O Congresso aprovou hoje o orçamento para 2022. Além da inclusão de um orçamento secreto, deputados e senadores mais do que triplicaram os gastos com fundo eleitoral.

Sendo assim, no próximo ano, os partidos vão receber a fortuna de R$ 5,7 bilhões para investirem nas eleições. Como se sabe, o Brasil está em crise. Apesar disso, governistas em peso votaram por empenhar essa facilidade.

Em Alagoas, o presidente da Câmara, Arthur Lira (PP-AL) não votou. Dentre os demais, apenas Paulão (PT-AL) recusou a proposta.

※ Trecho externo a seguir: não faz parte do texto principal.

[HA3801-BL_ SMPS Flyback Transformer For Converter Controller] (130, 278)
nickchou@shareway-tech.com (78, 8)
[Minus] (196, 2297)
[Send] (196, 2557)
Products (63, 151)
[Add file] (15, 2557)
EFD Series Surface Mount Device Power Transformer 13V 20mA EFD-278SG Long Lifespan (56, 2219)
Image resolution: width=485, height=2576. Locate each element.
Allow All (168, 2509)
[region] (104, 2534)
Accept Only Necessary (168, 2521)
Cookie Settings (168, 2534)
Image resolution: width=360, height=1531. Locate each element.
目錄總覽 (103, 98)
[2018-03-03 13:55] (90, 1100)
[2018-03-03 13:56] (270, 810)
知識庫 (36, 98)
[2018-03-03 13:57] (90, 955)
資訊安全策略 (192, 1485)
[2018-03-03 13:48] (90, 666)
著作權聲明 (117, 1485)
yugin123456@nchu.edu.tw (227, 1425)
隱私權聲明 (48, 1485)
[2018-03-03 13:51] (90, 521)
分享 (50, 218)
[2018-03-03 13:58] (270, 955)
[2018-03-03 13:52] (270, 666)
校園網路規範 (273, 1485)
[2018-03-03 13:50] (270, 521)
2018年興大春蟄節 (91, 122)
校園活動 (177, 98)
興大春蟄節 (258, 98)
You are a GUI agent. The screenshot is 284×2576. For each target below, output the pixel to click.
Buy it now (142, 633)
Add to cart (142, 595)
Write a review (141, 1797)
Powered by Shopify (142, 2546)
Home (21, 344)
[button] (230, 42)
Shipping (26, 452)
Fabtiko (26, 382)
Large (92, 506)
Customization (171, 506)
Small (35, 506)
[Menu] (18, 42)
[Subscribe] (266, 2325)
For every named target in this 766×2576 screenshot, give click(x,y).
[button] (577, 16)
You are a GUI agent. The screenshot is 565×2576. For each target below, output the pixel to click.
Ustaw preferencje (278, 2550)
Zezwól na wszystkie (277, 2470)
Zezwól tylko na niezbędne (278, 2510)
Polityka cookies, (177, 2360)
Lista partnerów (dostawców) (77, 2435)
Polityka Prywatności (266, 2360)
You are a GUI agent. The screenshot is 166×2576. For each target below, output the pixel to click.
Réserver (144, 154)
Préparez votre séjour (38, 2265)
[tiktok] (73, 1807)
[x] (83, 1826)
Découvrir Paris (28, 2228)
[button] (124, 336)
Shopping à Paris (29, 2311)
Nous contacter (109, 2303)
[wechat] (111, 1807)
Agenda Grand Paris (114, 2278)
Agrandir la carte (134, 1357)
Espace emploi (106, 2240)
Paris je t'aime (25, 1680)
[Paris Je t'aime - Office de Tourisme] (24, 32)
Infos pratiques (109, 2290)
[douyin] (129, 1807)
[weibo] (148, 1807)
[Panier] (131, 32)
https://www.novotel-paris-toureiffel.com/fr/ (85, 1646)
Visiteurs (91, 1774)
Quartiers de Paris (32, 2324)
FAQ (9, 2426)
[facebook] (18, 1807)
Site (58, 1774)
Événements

No senador, o senador Renan Calheiros não votou. Já Rodrigo Cunha negou a LDO. Fernando Collor, como outros governistas, votou pelo sim.

LDO

O Congresso Nacional aprovou nesta quinta-feira o projeto da Lei de Diretrizes Orçamentárias (LDO) para 2022, com a previsão de um déficit de 170,47 bilhões de reais para os Orçamentos Fiscal e da Seguridade Social da União (Governo Central) e um fundo eleitoral ampliado para 5,7 bilhões de reais.

A aprovação da proposta que estabelece metas e prioridades da administração federal para a elaboração da Lei Orçamentária Anual (LOA) do próximo ano abre caminho para o recesso parlamentar, que pela Constituição só pode ocorrer se a LDO for votada até o dia 17 de julho de cada ano.

A LDO também quase triplica a previsão de recursos para financiamento eleitoral em 2022, de 2 bilhões de reais para 5,7 bilhões, o que gerou críticas de parlamentares.

O texto aprovado por deputados e senadores elenca dentre as prioridades o Programa Nacional de Imunização (PNI) mediante a pandemia de Covid-19, entre outros pontos. A matéria agora seguirá para sanção presidencial.